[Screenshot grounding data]
#####

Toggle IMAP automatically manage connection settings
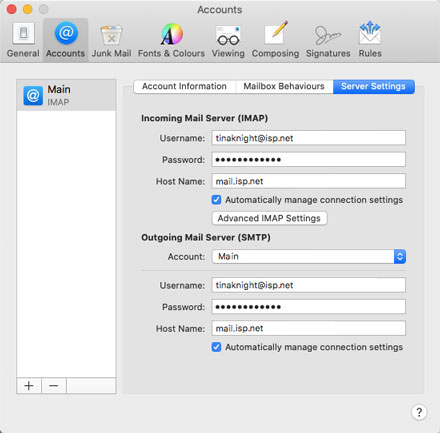Image resolution: width=440 pixels, height=433 pixels. pyautogui.click(x=216, y=200)
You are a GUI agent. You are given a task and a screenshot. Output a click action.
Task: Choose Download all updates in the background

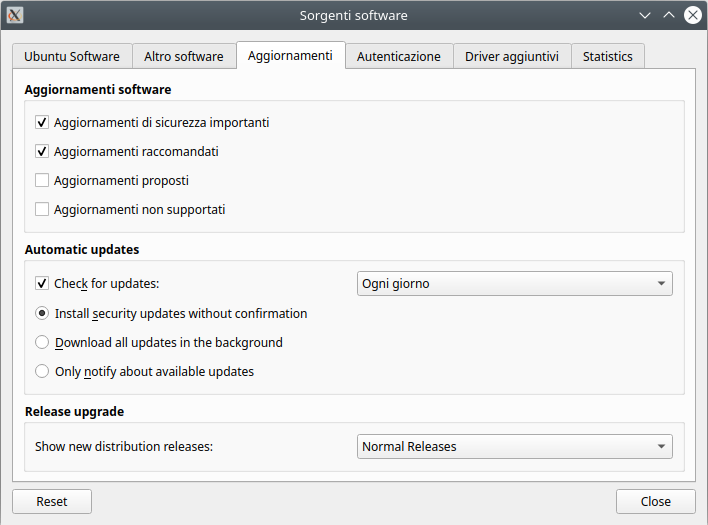pos(42,342)

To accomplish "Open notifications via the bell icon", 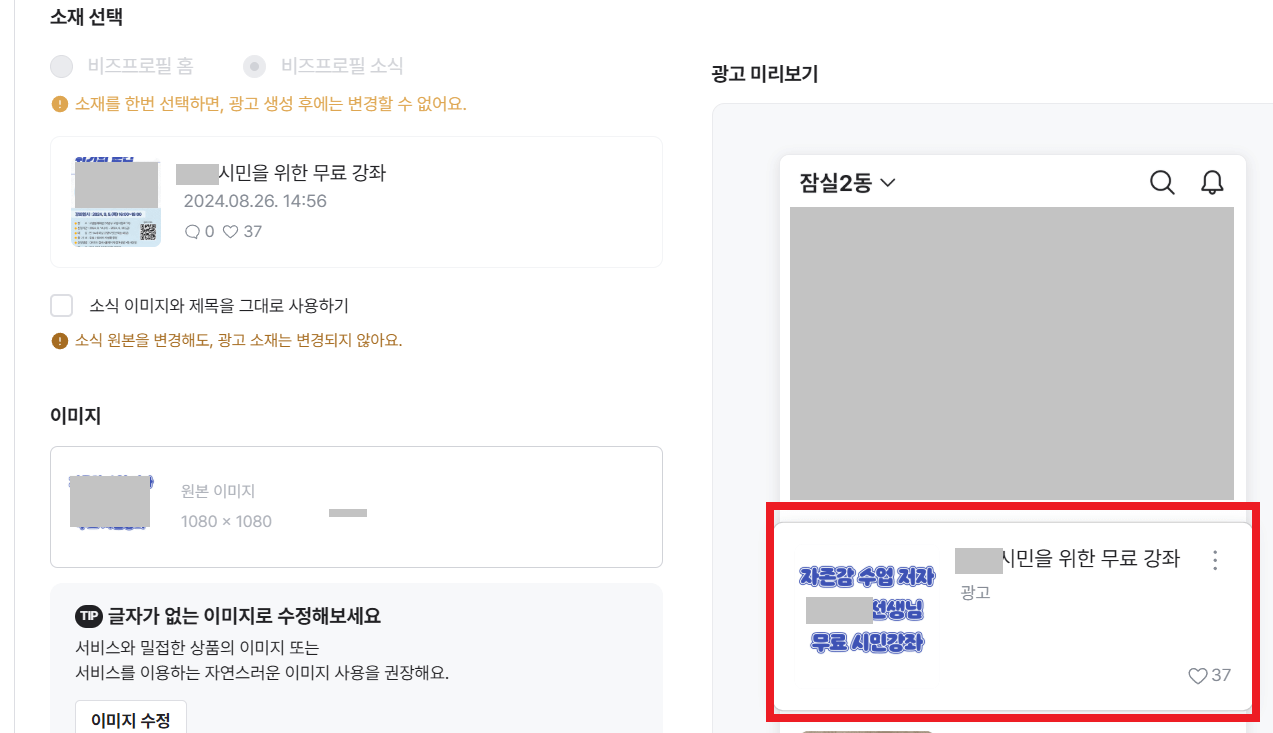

#####

**WORK ORDER:** Return the entries above in full and unchanged, omitting every image.

**SOLUTION FOR THIS EXERCISE:**
Toggle IMAP automatically manage connection settings
Image resolution: width=440 pixels, height=433 pixels. pyautogui.click(x=216, y=200)
You are a GUI agent. You are given a task and a screenshot. Output a click action.
Task: Choose Download all updates in the background

pos(42,342)

To accomplish "Open notifications via the bell icon", 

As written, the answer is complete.